I’ve been practicing building my concentration skills, reading amid three TVs going while simultaneously an internet radio music channel voiced over the whole thing against the peripatetic salon backdrop, and Nora’s book provides light reading for the practice. Listening to Nora’s lively, humorous conversation is a good place to start upgrading one’s concentration skills. She’s easy to listen to. You’d think she was right there sitting next to you, getting her own pedicure, while you chatted about both the juiciest and the most annoying stuff.

 Buy me a coffee . . .

Nora waxes nostalgic about the early days of email—Wow! I’ve got mail! It’s instant. An instant message!—a pleasant way to spend a few moments with a friend—to present day despairing of an overwhelming information glut warning you of the dangers of eating too many leafy green vegetables to offering you a way to extend your penis two inches, if you’ve got one, to letters from Carol Ling admonishing me that she hasn’t heard back from me regarding the resumé I sent her (she dreamed it) and that, consequently, I, the writer, am in jeopardy of losing my big chance to begin my bulldozer operator remote apprenticeship, for which I am a perfect match .

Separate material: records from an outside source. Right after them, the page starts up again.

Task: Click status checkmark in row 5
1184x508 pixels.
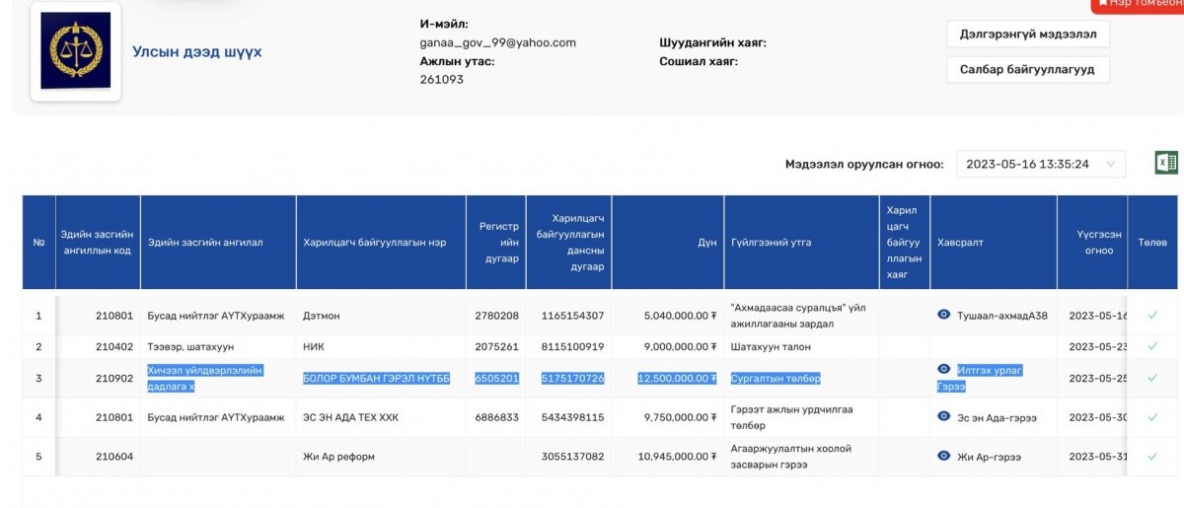Action: pyautogui.click(x=1151, y=457)
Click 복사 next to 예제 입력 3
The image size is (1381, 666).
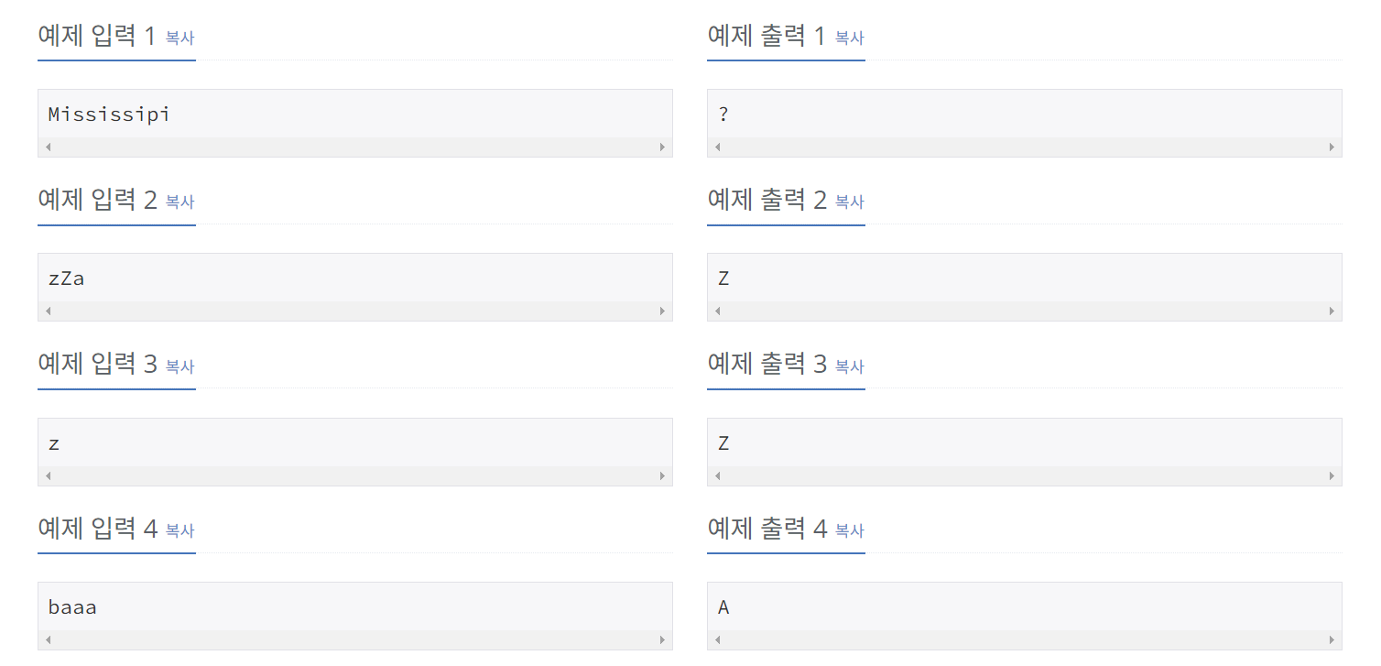178,366
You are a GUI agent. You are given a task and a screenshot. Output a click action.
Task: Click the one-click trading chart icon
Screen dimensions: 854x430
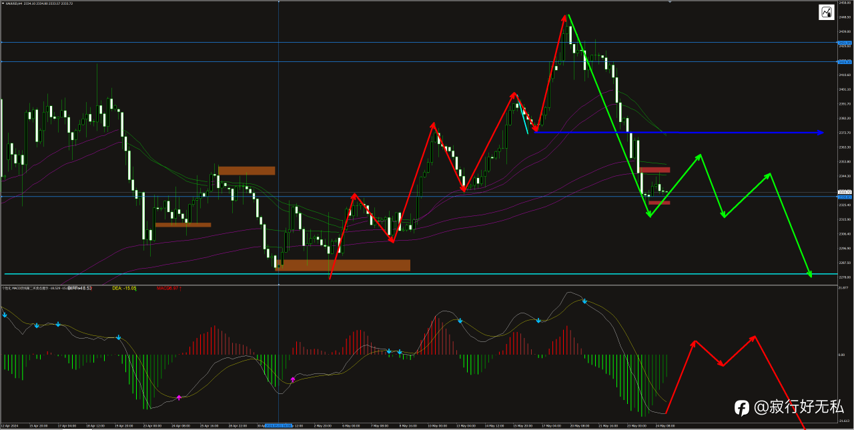826,12
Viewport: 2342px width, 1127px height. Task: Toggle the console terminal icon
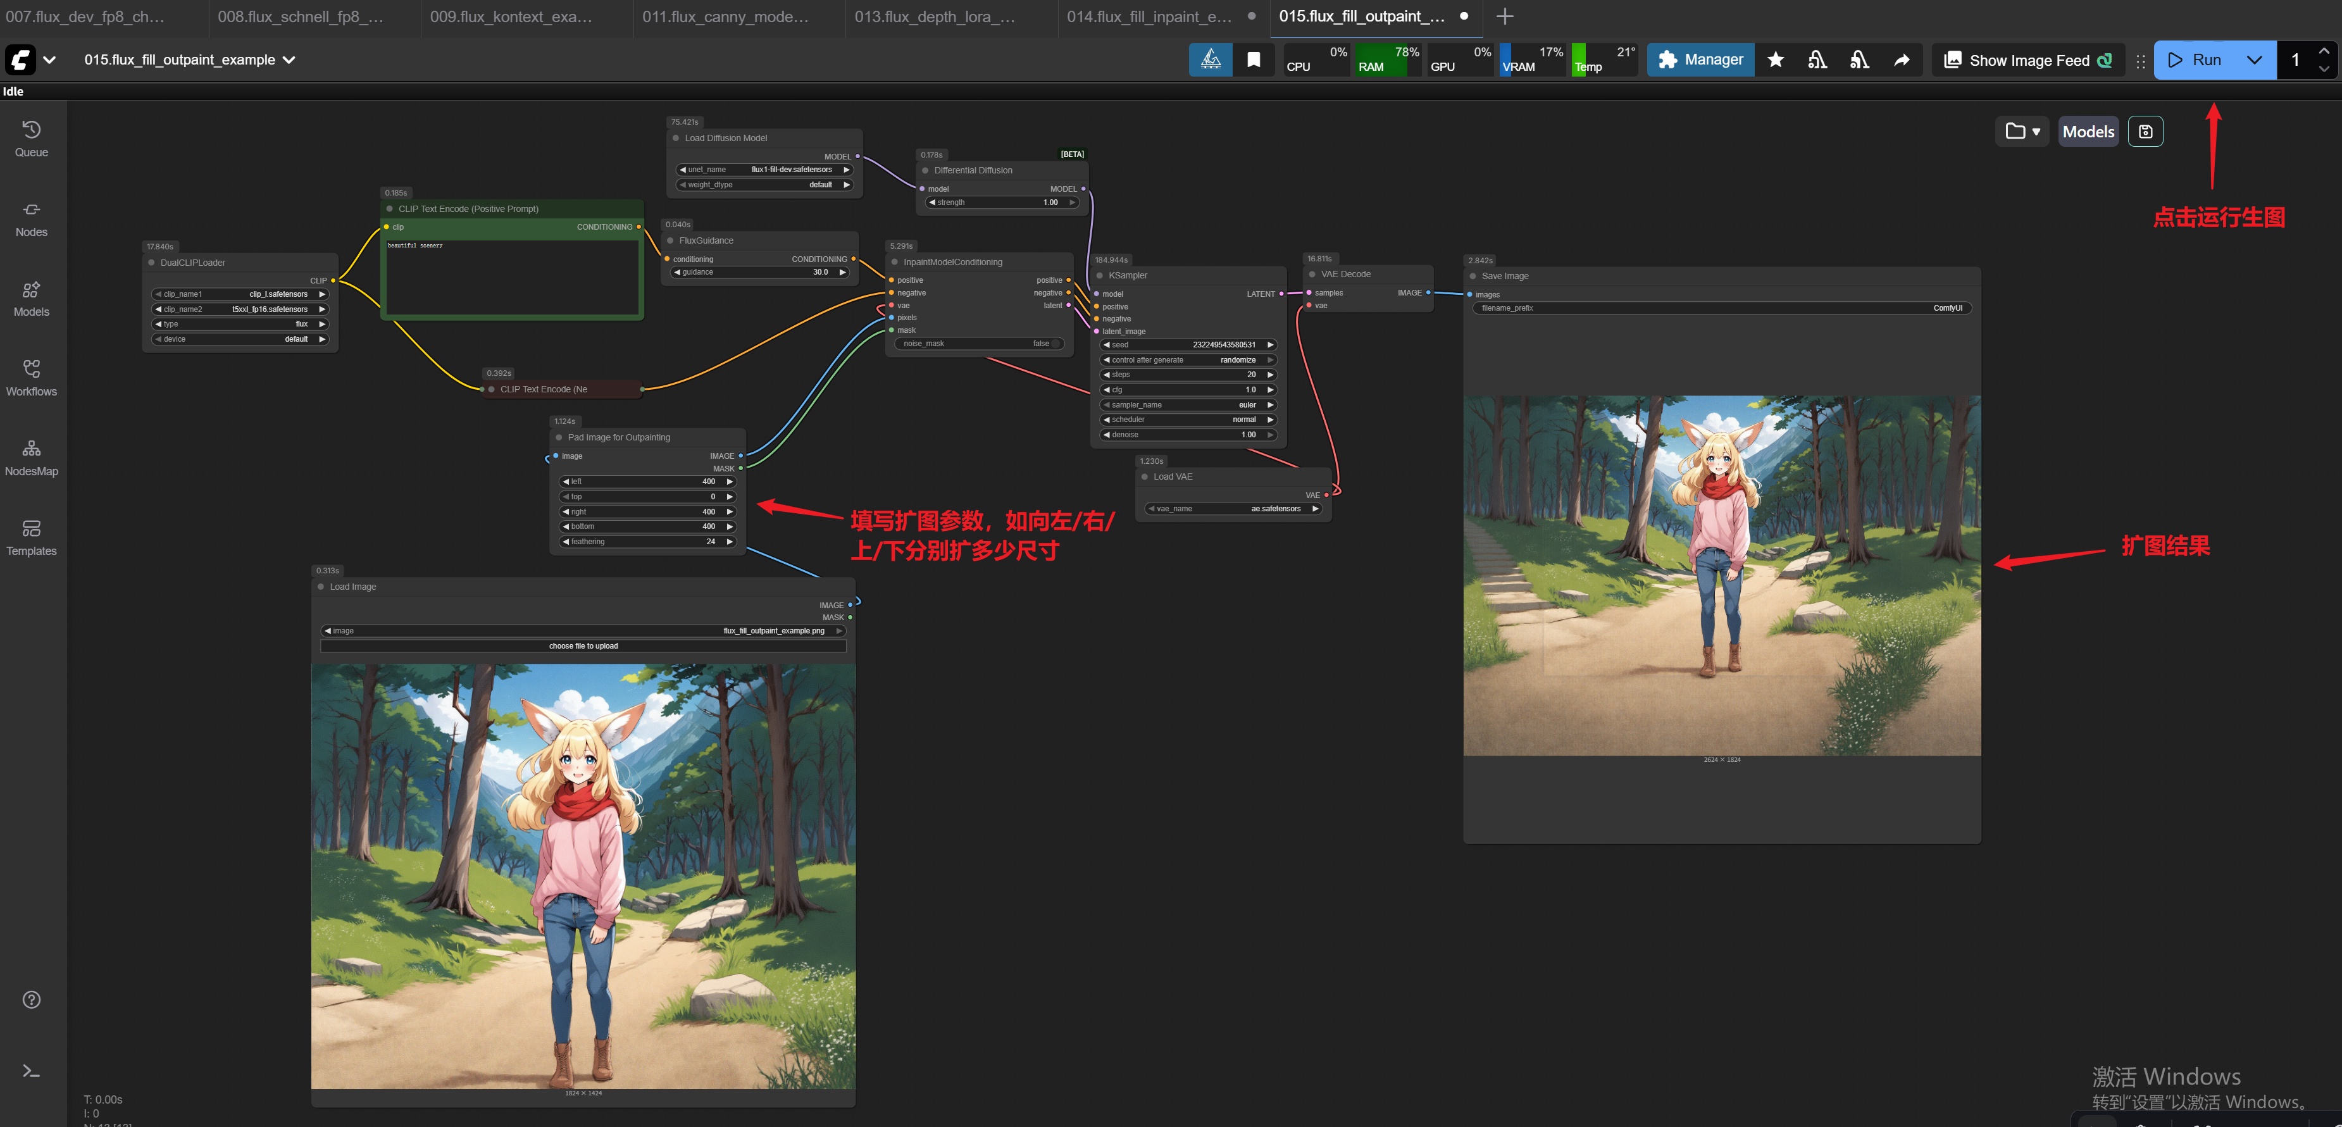(31, 1071)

Nora continues . . . All writers have flops, you know, or what no one wants to publish—doesn’t quite fit—even though the writing excels. No writer wants to talk about these rejections. We’d rather shove them into a drawer and forget them. But, reshopped before the right editor, they may turn out to be extraordinary genius and the original rejecting editor has to eat her words. The movie Heartburn was such a flop at first, or so they thought, because an early critic panned it, and it sank. Nora blamed the casting; it couldn’t be her writing. A year later, another New York Times movie critic, Vincent Canby, wrote high praises about Heartburn and ultimately the movie was resurrected to great success. The casting was stellar.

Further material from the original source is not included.